▸ GOAL OF THE EXERCISE: Pull every line of text from the records below, copying each one word for word, and leave the pictures out of your answer.

[begin AVAILABLE RECORDS]

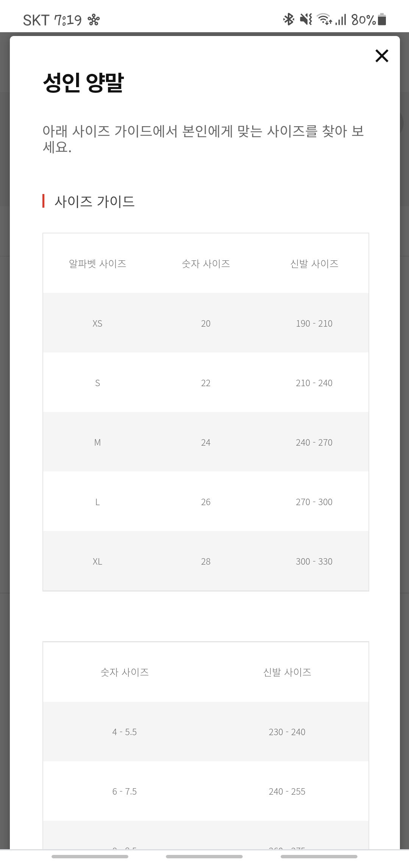Tap the 210 - 240 shoe size cell
The width and height of the screenshot is (409, 864).
pos(314,383)
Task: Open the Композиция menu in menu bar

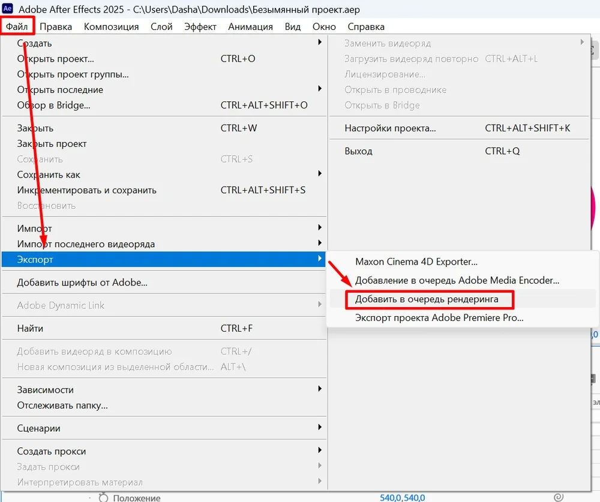Action: [x=111, y=26]
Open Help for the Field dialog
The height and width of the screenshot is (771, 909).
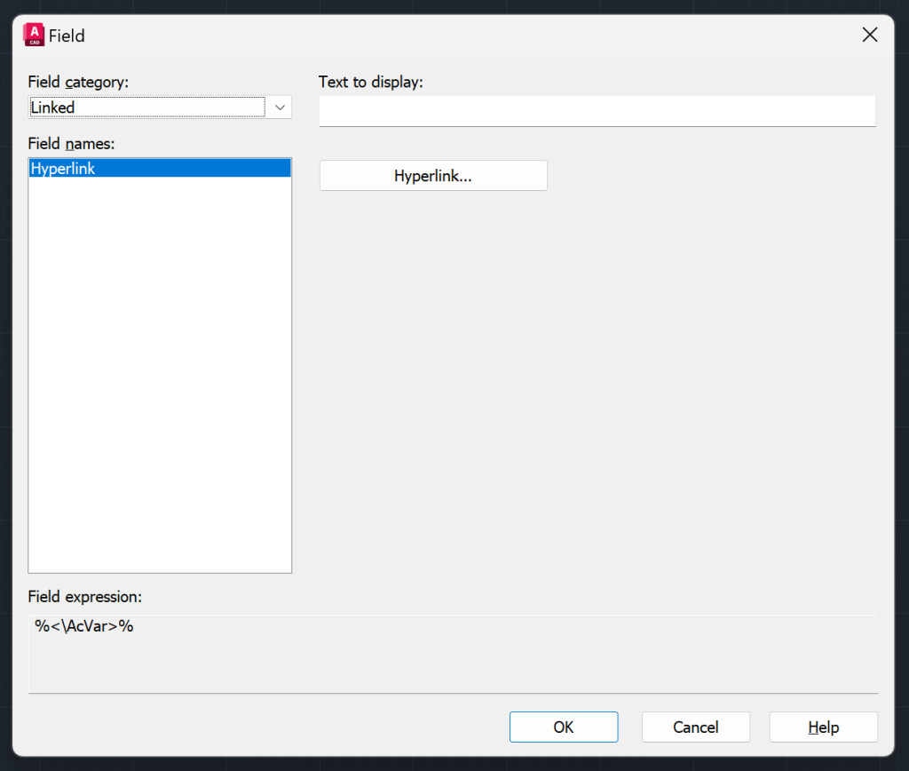[823, 727]
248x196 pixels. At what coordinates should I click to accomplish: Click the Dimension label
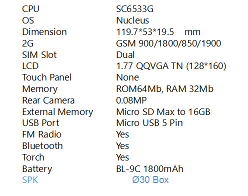[x=45, y=32]
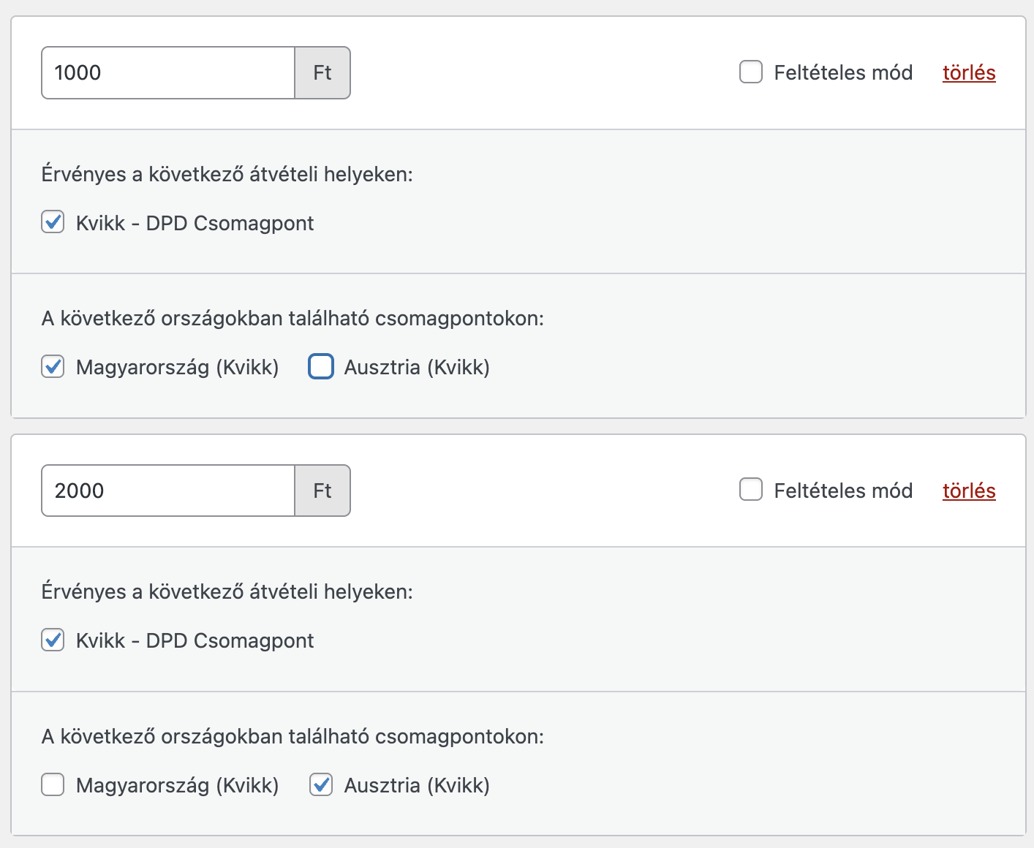Click the 'Feltételes mód' label text in second rule
This screenshot has height=848, width=1034.
(843, 491)
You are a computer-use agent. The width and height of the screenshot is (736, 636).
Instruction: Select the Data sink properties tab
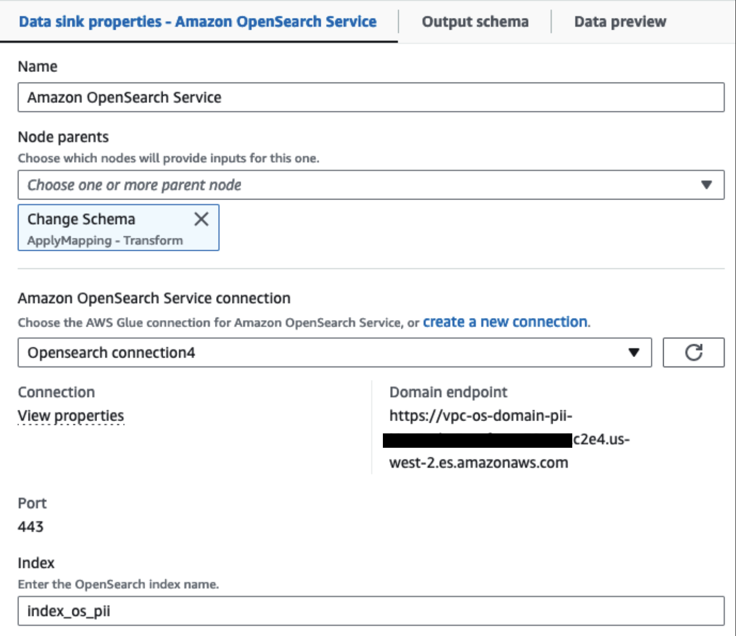pos(198,22)
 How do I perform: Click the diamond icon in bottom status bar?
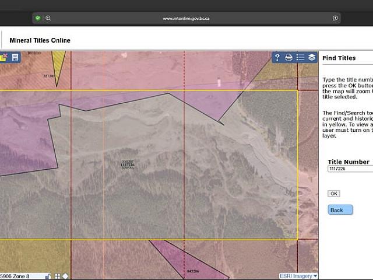(x=65, y=276)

[end AVAILABLE RECORDS]

▸ OUTPUT OF THE EXERCISE:
Tap the 210 - 240 shoe size cell
The width and height of the screenshot is (409, 864).
pos(314,383)
Task: Open the Композиция menu in menu bar

Action: [x=111, y=26]
Open Help for the Field dialog
The height and width of the screenshot is (771, 909).
[823, 727]
248x196 pixels. At what coordinates should I click to accomplish: Click the Dimension label
[x=45, y=32]
Click the 'Feltételes mód' label text in second rule
This screenshot has height=848, width=1034.
(843, 491)
You are a computer-use agent. The width and height of the screenshot is (736, 636).
Instruction: Select the Data sink properties tab
pos(198,22)
 How do I perform: Click the diamond icon in bottom status bar?
(x=65, y=276)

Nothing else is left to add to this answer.